Quem era ela-

Ela não era só uma, dentro de várias, no seu próprio “seu”. Sentada, com o longo vestido vermelho, enfeitado com as lantejoulas depreciativas iguais o seu humor. Não deu pra não notar, ela olhou fervorasamente para os noivos, e depois, por incrivel que pareça não tinha medo, de parecer com pessoa que transmita medo. Estava sozinha. Sentada na cadeira, encontrada no centro, um lugar propicio á todos os olhares, era alvo de observações e indagações, quem era ela? Observava por cima das imagens inviseis para outros, diferente de sua pessoa, do celular. Não encontrava talvez o que queria, mas será que estaria procurando algo, ou alguém?
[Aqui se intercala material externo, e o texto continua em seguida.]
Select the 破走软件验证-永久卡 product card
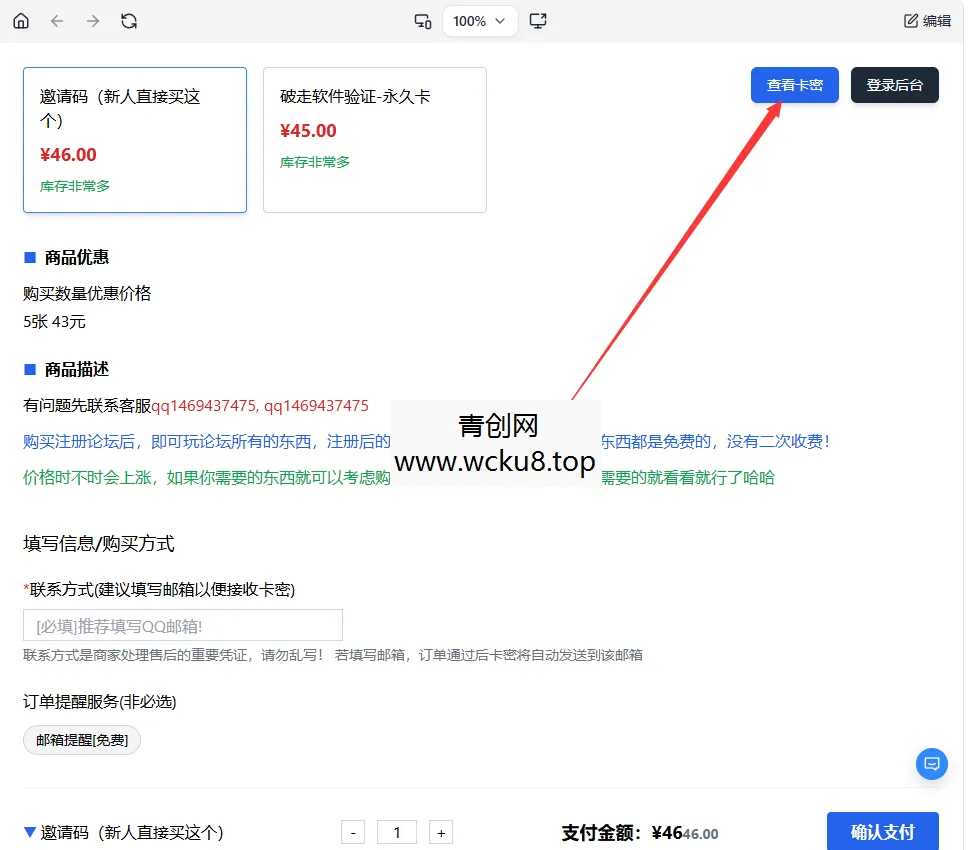This screenshot has height=850, width=968. (x=374, y=140)
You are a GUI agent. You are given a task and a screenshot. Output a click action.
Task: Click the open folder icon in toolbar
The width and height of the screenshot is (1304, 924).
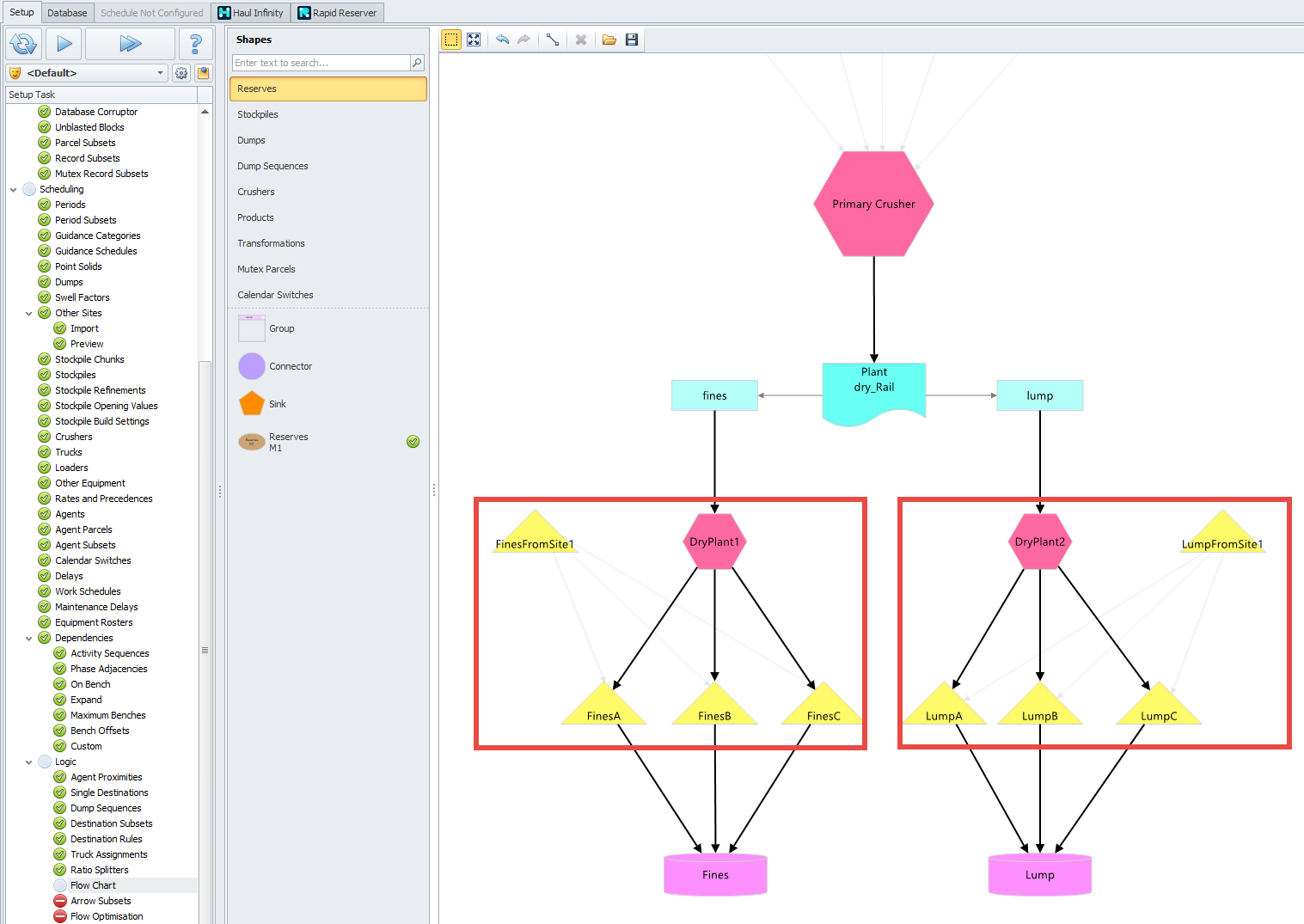[609, 40]
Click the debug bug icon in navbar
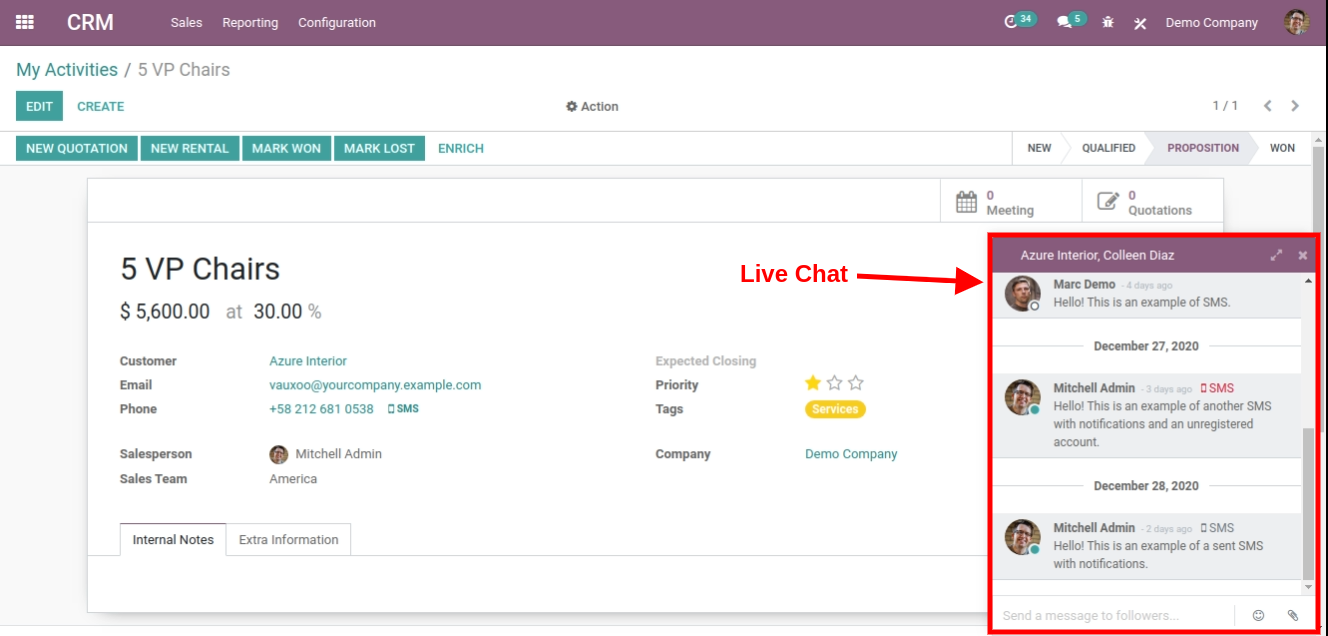Viewport: 1328px width, 636px height. [x=1108, y=22]
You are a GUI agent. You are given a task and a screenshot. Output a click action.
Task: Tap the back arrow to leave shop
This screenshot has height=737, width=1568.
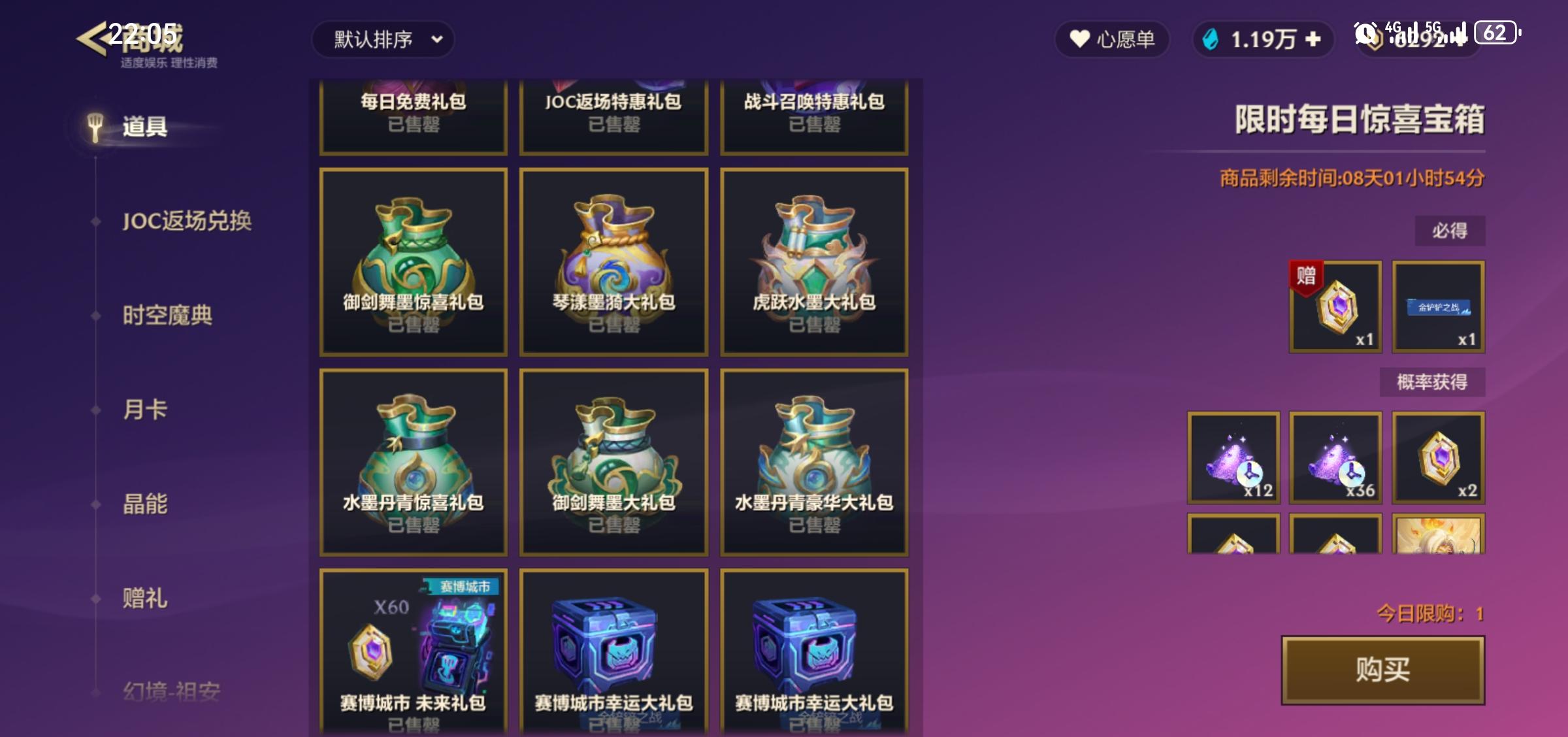coord(91,38)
Não procurou em nenhum momento sobrepor suas atitudes, em relação ao que sentia. Madrosamente, ela era ela, e não bastante mais com isso, isso é indelicadamente pertubante. Minhas reflexões já extrevasaram o ambito da miseria dos meus pensamentos. Não mais eu era á única a perceber, percebi que não era alvo apenas do meu olhar, e sim como um atropelamento em uma rua fervecente da avenida no fim da tarde. Era a mulher. Então, mesmo que não preparada para transparecer tais pensamentos, encontrei formas de dizer sobre ela. Não poderia eu, ser a pessoa mais horrível e cruel, á escrever sobre alguém, que absordamente tomou a atenção de não uma, mas muitas pessoas, e que de fato, não é pelo motivo á qual, merece tanta atenção? O seu vestido vermelho transmitia paixão, encantamento, ardoroso, fervoroso, porém, sua expressão não significava nada. Era indeferente, por isso é um meio para tantas discussões. Senti pena. O que estaria por baixo da formidável maquiagem, que de qualquer maneira, presente na ocasião, da excessão, da excessão, e da excessão, deslumbrante e não partidaria da sua verdadeira pessoa. Me peguei pensando.